## EXERCISE GOAL
Identify each line in the records below that contains the word "agent", and copy it.

START DATA RECORDS

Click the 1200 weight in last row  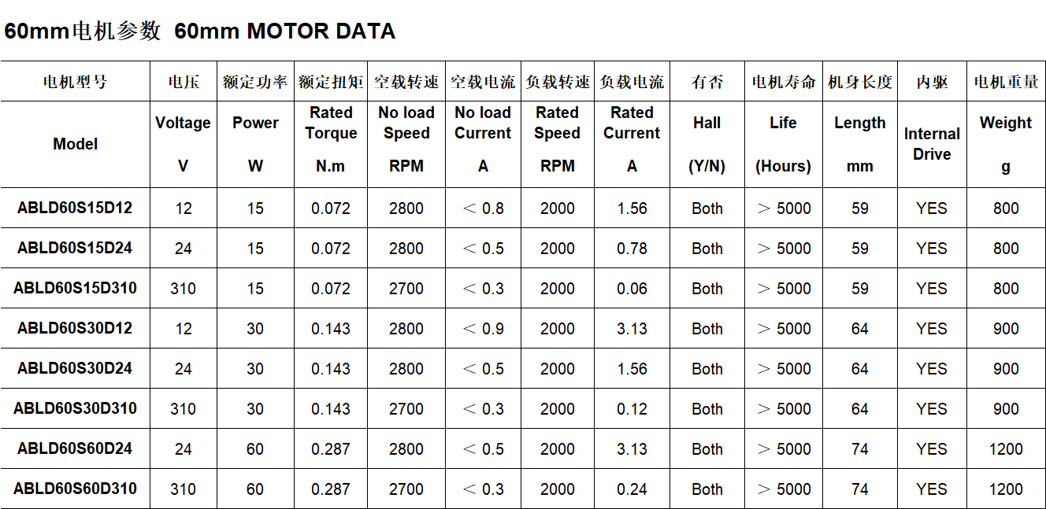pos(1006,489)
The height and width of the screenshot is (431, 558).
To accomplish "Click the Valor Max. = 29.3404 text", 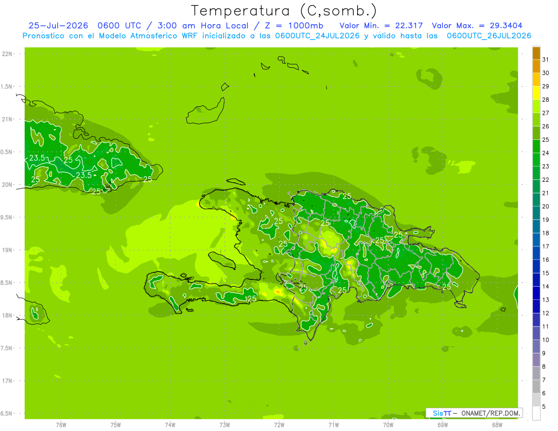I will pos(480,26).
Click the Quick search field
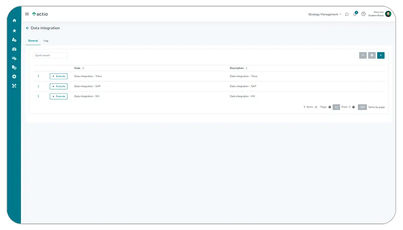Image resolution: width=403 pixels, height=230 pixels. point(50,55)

END DATA RECORDS
START DATA RECORDS

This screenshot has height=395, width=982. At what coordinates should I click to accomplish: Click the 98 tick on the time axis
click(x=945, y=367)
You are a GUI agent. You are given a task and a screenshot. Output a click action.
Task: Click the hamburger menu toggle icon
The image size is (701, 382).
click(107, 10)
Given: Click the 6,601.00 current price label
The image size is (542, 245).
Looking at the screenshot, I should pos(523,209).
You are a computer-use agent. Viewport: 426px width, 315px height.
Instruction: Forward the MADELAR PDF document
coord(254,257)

END DATA RECORDS
START DATA RECORDS

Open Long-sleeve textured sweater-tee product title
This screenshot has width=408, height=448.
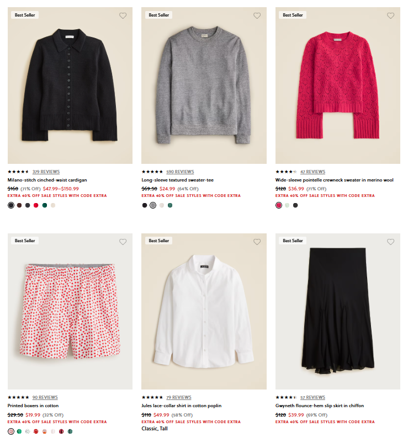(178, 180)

END DATA RECORDS

## EXERCISE OUTPUT
You are a GUI agent. You are given a task and a screenshot. Output a click action.
You are a computer-use agent. Viewport: 426px width, 315px height.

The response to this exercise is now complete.